Input data:
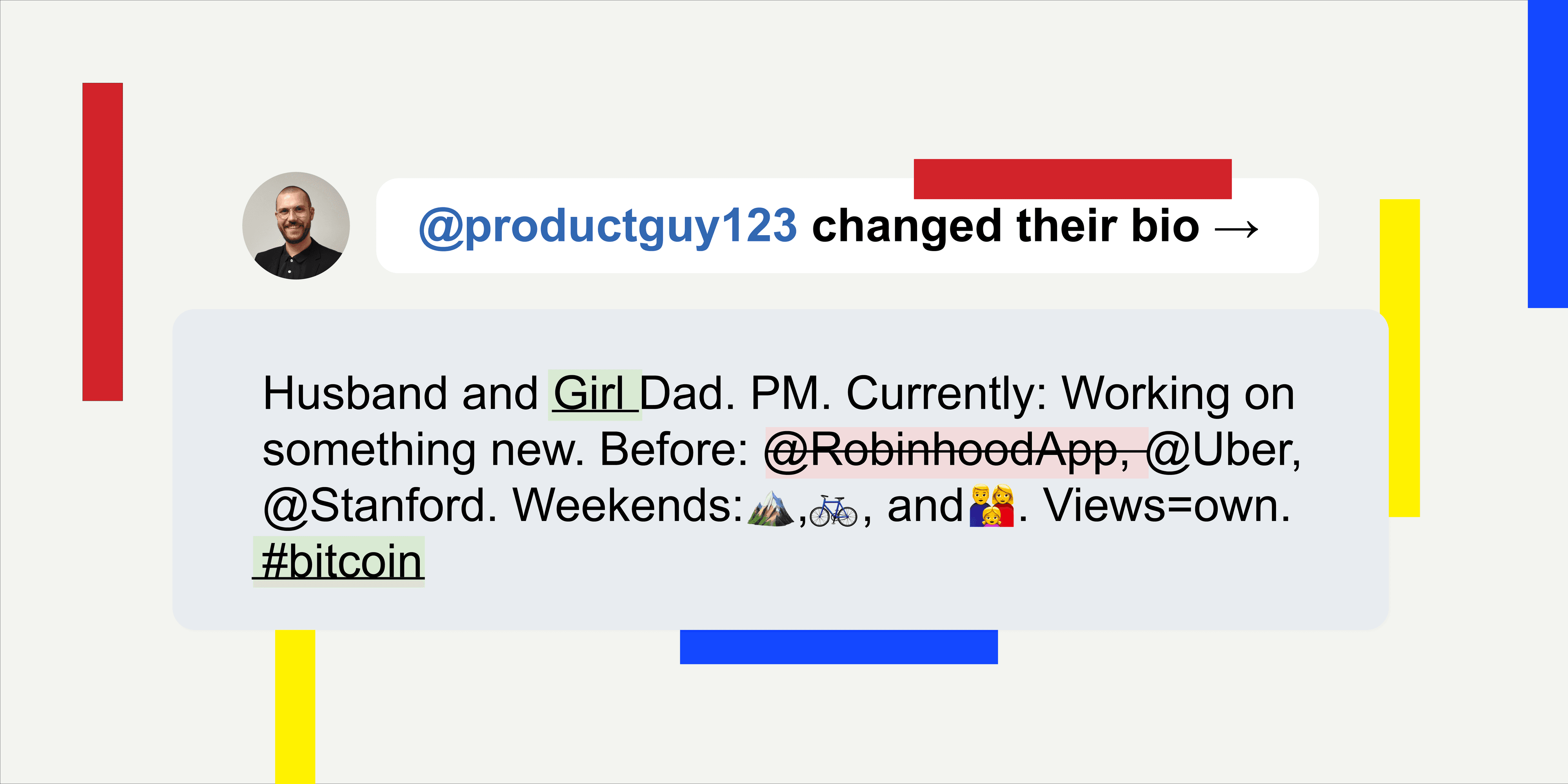Viewport: 1568px width, 784px height.
Task: Click 'Husband and' at bio start
Action: point(401,394)
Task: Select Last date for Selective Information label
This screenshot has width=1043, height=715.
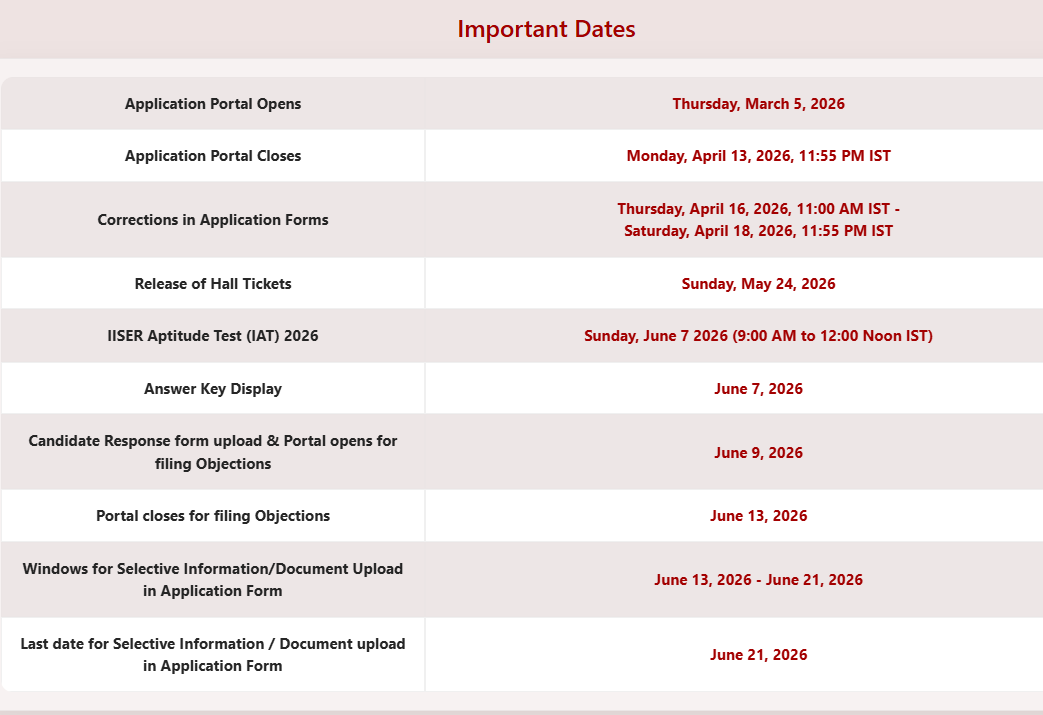Action: pos(213,654)
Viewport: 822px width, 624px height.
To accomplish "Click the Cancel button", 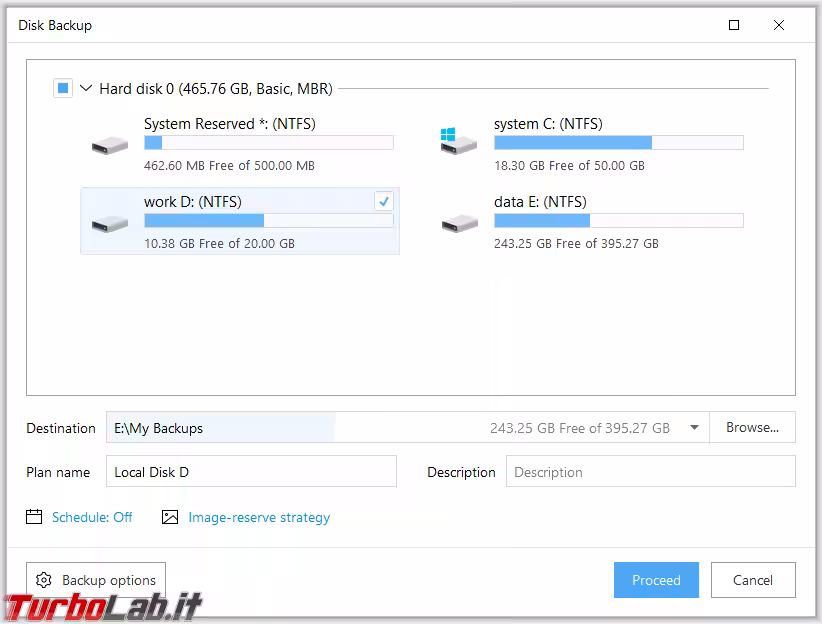I will (752, 580).
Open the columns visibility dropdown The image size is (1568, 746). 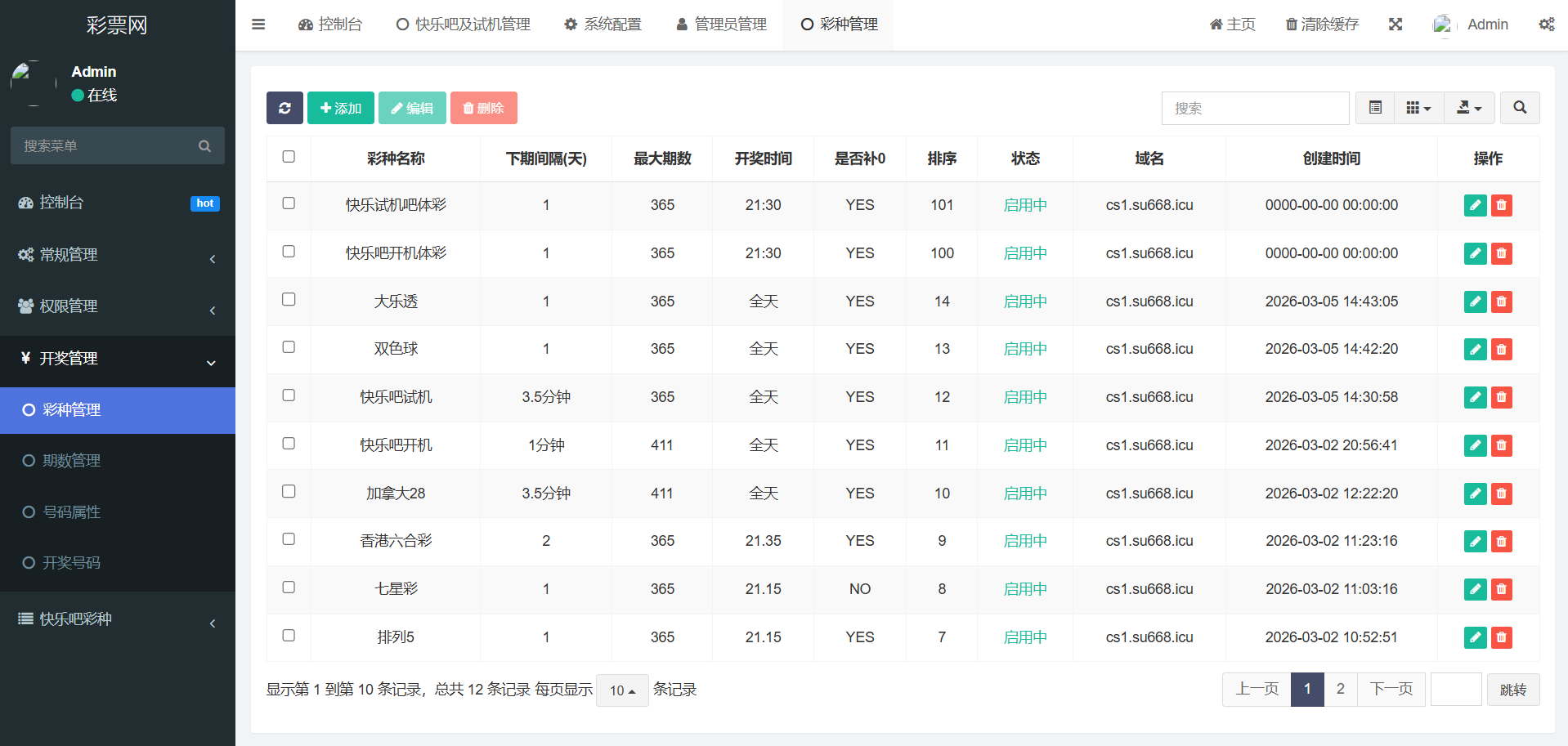coord(1418,108)
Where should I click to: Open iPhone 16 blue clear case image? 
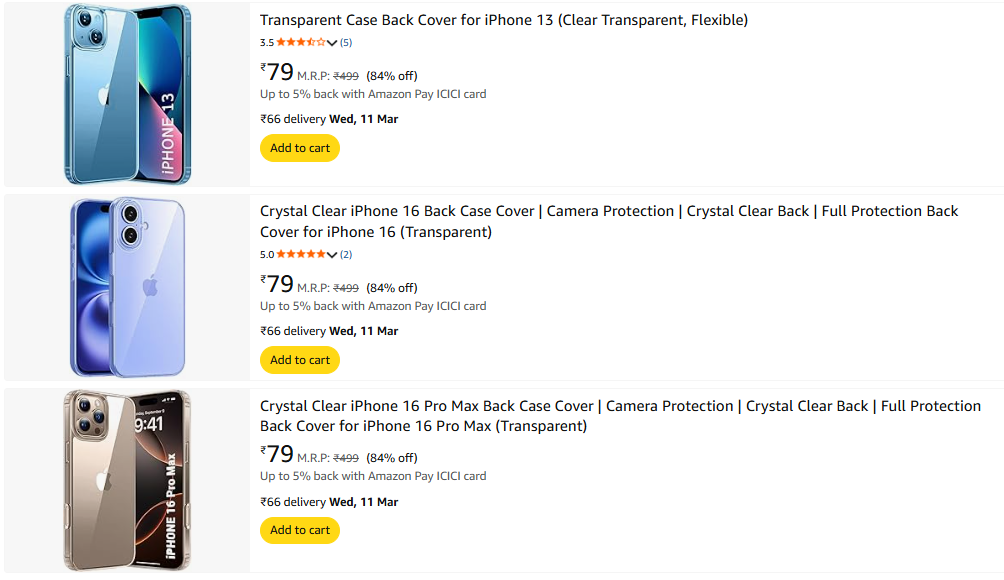point(127,287)
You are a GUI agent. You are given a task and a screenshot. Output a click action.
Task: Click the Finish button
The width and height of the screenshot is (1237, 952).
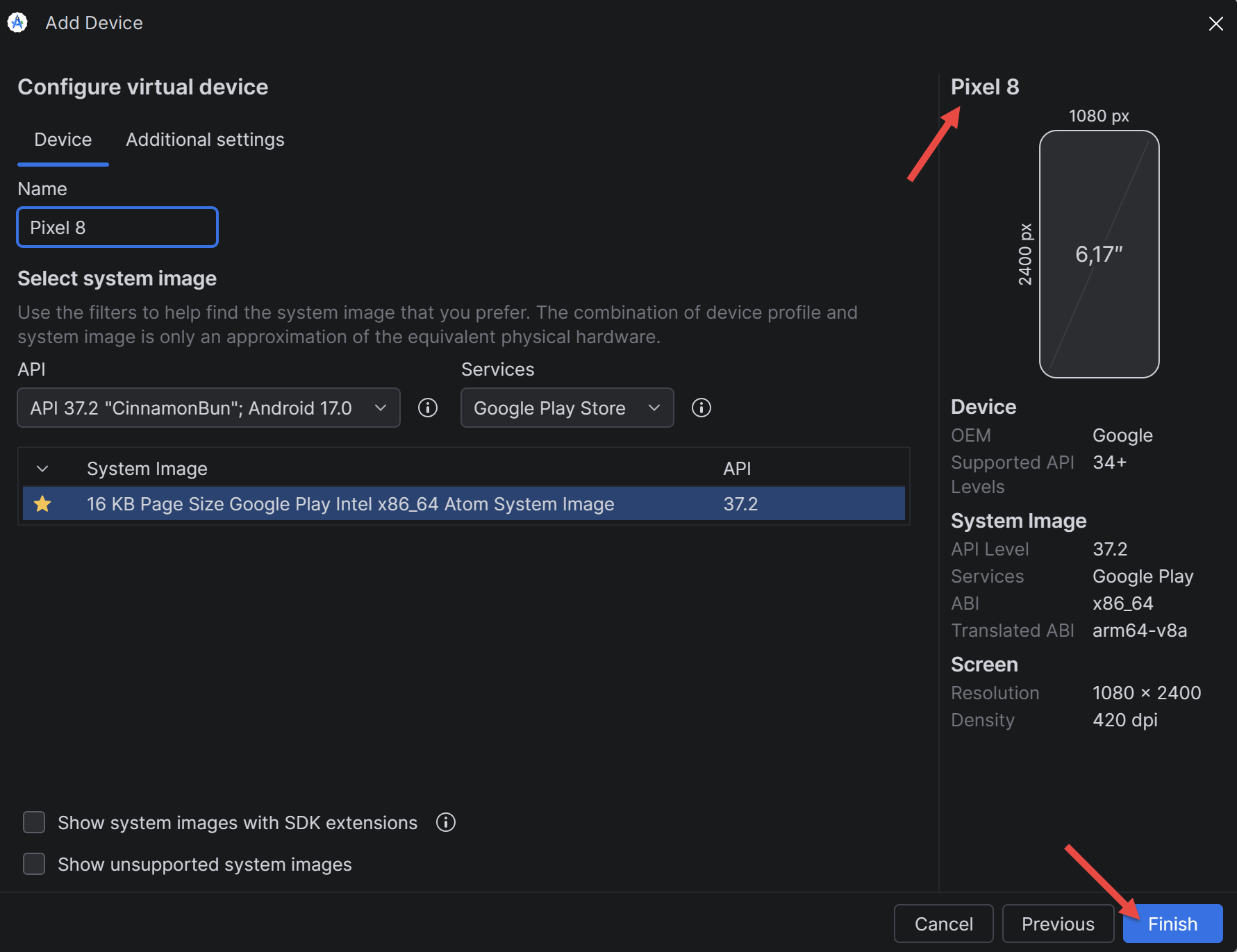1172,924
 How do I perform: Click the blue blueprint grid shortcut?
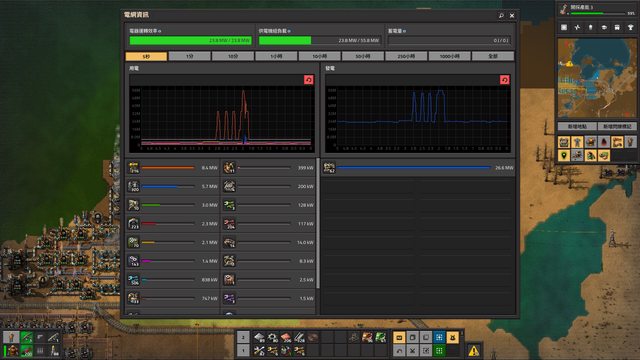point(439,338)
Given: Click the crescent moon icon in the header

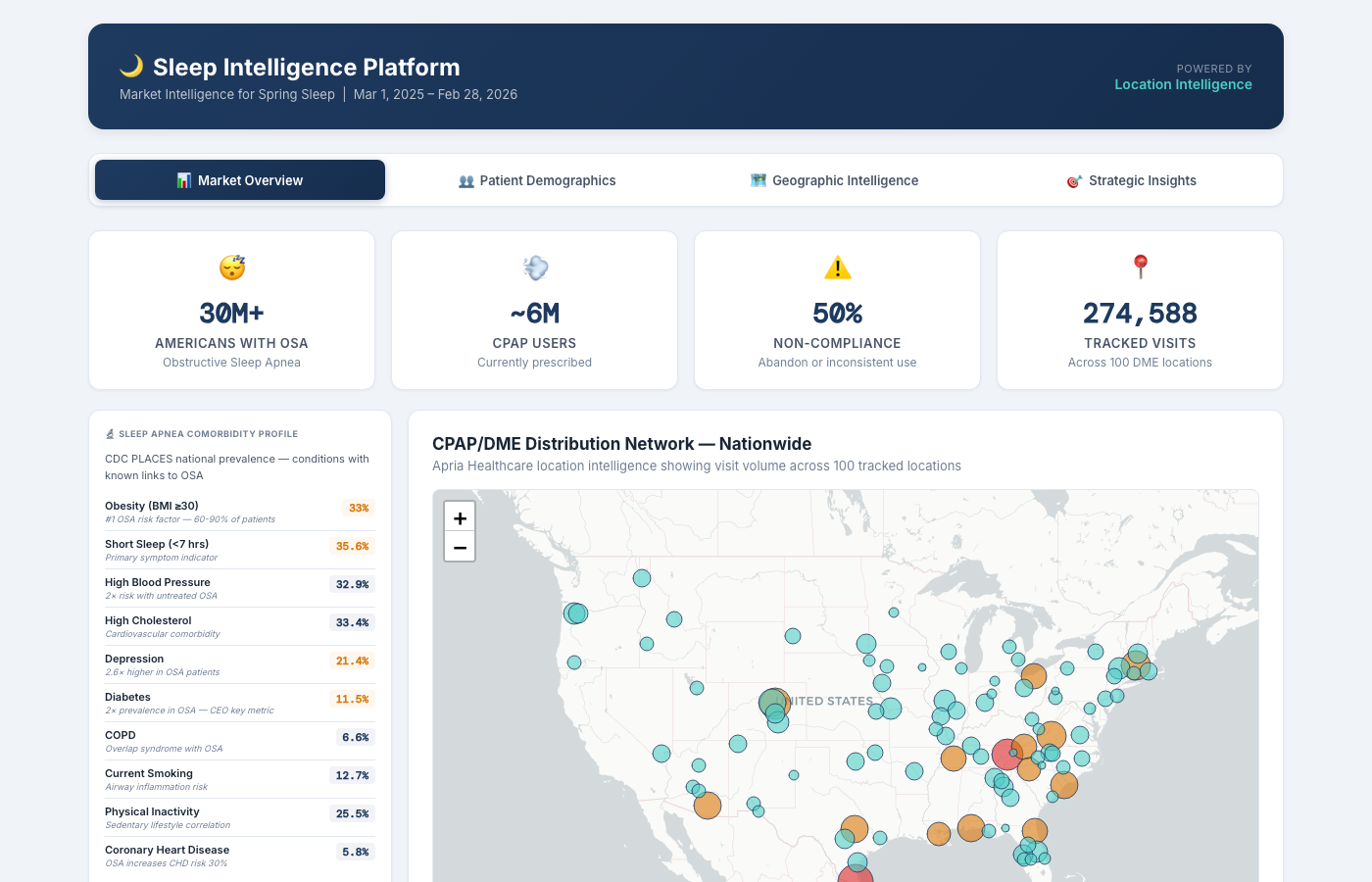Looking at the screenshot, I should click(133, 67).
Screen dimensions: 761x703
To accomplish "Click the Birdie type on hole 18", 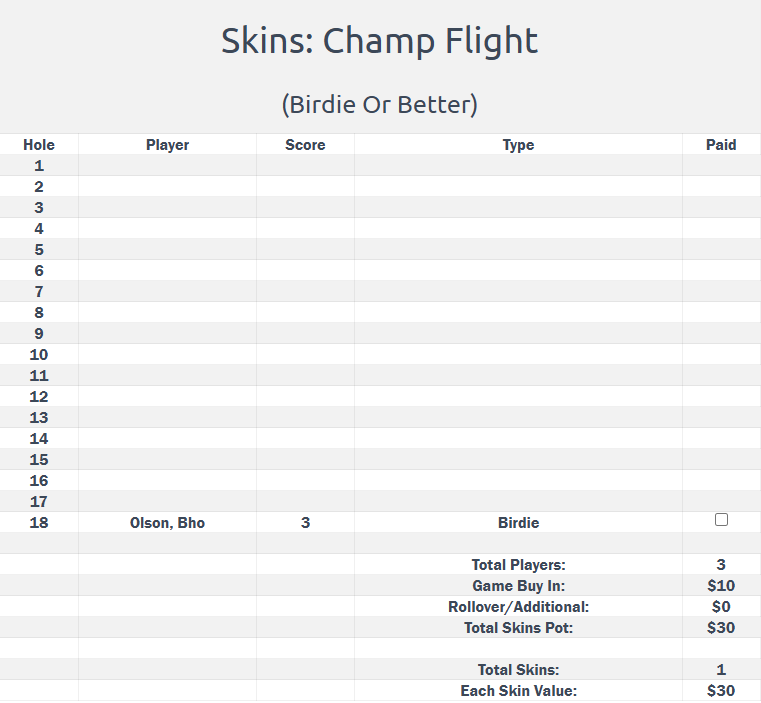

Exercise: Your answer must consist only of the lines from the one containing "You are a GUI" through the end of the entries, restated word for word, with no pictures.

Your response:
You are a GUI agent. You are given a task and a screenshot. Output a click action.
Task: Click the Finish button
The width and height of the screenshot is (1237, 952).
1172,924
 How do I perform: Click the blue blueprint grid shortcut?
point(439,338)
Given: Click the crescent moon icon in the header

Looking at the screenshot, I should click(133, 67).
Screen dimensions: 761x703
To accomplish "Click the Birdie type on hole 18", 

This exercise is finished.